Even with such advancements, many doctors and patients have been reluctant to embrace deep brain stimulation; researchers have found that only one in 10 patients who could benefit from the surgery actually undergo the procedure. Many family physicians, who handle patients with Parkinson’s disease and other neurological disorders, are unfamiliar with the technique and still rely on medication, Vitek said. Others are understandably reticent about having a hair-thin wire inserted deep inside the brain, where a slip of a millimeter can trigger a fatal bleed or life-altering stroke.
Luepker has fought what he calls “an internal battle” over whether to undergo the procedure for the past five years. In a conversation last week, the former schoolteacher said he’s less concerned about the surgical risks — doctors have assured him the chance of a brain bleed is less than 2 percent — than the possibility that he might emerge from the operating room with a new, potentially unrecognizable persona.
“I worry about my soul, that I may lose it and never get it back,” he said. “The idea of having surgeons tinkering with your brain is terrifying.”
Like many people diagnosed with dystonia at a young age, Luepker has learned to manage the symptoms through a bevy of muscle-relaxing medications.
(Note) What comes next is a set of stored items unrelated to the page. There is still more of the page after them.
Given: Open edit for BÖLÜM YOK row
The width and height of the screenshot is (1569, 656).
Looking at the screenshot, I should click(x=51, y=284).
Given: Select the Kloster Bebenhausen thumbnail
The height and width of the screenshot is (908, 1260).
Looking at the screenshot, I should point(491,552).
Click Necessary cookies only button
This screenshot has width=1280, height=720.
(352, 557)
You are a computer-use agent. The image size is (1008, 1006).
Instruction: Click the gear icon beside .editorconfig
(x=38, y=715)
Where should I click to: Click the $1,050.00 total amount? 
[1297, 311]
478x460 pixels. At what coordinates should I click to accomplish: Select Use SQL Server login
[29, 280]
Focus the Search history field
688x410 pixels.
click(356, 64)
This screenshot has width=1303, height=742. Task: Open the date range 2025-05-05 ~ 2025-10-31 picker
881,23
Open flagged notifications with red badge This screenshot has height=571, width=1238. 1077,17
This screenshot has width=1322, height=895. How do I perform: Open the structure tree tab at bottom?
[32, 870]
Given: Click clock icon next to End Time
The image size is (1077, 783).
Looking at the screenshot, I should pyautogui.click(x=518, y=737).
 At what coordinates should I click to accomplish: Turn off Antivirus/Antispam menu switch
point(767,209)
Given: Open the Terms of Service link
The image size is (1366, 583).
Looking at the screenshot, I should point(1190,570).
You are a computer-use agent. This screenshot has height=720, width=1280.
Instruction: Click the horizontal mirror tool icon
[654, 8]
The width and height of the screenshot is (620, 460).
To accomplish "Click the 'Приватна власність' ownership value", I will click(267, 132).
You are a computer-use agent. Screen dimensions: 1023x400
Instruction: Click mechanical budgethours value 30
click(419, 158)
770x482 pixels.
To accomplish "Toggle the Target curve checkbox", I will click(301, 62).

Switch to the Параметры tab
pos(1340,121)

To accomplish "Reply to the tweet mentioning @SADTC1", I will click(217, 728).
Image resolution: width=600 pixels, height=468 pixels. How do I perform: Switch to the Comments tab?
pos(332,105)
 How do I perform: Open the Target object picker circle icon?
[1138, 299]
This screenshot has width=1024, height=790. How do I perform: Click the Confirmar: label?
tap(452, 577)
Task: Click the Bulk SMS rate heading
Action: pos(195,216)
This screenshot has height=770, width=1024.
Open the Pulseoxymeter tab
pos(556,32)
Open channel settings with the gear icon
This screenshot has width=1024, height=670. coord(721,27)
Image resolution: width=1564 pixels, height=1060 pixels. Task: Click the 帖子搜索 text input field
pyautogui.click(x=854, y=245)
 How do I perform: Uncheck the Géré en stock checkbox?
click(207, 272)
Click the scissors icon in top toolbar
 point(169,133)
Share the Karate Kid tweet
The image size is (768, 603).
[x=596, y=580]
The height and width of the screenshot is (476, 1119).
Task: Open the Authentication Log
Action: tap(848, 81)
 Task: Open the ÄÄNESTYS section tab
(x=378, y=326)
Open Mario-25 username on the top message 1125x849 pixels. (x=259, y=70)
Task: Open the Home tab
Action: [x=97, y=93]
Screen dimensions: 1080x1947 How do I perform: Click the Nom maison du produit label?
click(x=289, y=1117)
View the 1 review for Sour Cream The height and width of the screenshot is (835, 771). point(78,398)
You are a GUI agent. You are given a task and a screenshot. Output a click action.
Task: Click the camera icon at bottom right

The drugs reduce the pain and frequency of his involuntary muscle contractions, but often leave him tired, groggy and less focused.
Even with a daily diet of three medications, Luepker’s speech had become so slurred and the spasms so unbearable that last year he finally had to stop teaching 6th-graders at Harambee Elementary School in Maplewood after a 20-year career. When his son recently asked him to sing a Bob Marley tune, Luepker realized his voice had become too strained to sing — a painful discovery for a musically gifted man who used to play the piano and sing in a choir.
“More and more, I began to miss who I was before dystonia took over,” he said. “I would love nothing more than to sing and play the guitar.”
But Luepker’s primary motivation is his redheaded son, Liam, who inherited the gene that causes the disorder.
Last summer, at age 10, Liam began to show the first physical signs of the condition. He now has difficulty writing and playing the violin because of his shaking hands. Each day after school and before bedtime, Liam’s father massages the tendons in his feet and calves to soothe his muscles, which cramp from prolonged muscle contractions. Luepker wants to give his son hope in a treatment that could enable him to walk and speak normally.
At first, Liam called his father a “coward” for choosing to undergo the surgery.
“He’s worried that I’m going to abandon him,” Luepker explained. But gradually, as the family discussed the procedure at home, the 6th-grader warmed to the idea of someday having the surgery if it works for his father.
“For now, I’m neutral,” Liam said matter-of-factly, as the family prepared for dinner on a recent evening. “I need to do more research.”
The surgery has the potential to be transformative.
Recently, Luepker connected with a woman from Nebraska who, like him, has struggled with dystonia since adolescence and also has a child with the condition. Twelve years ago, Kathy Johnston, 47, was confined to a wheelchair and assumed she would never walk again. Within two weeks of having deep brain stimulation surgery, she was on her feet and walking her children home from school, a 4-mile trek.
“It was nothing short of a miracle,” she said.
Johnston now oversees a drug and alcohol treatment center and recently completed a challenging hiking expedition through the jagged canyons of northwest Arizona. Her son, a student at the University of Nebraska, also underwent the procedure at age 13, and went from taking 21 pills a day to zero medications.
“I said, ‘Carl, don’t be scared, but go in with no expectations,’ ” Johnston said. “These kids of ours look to us for hope and guidance, and we need to be strong for them.”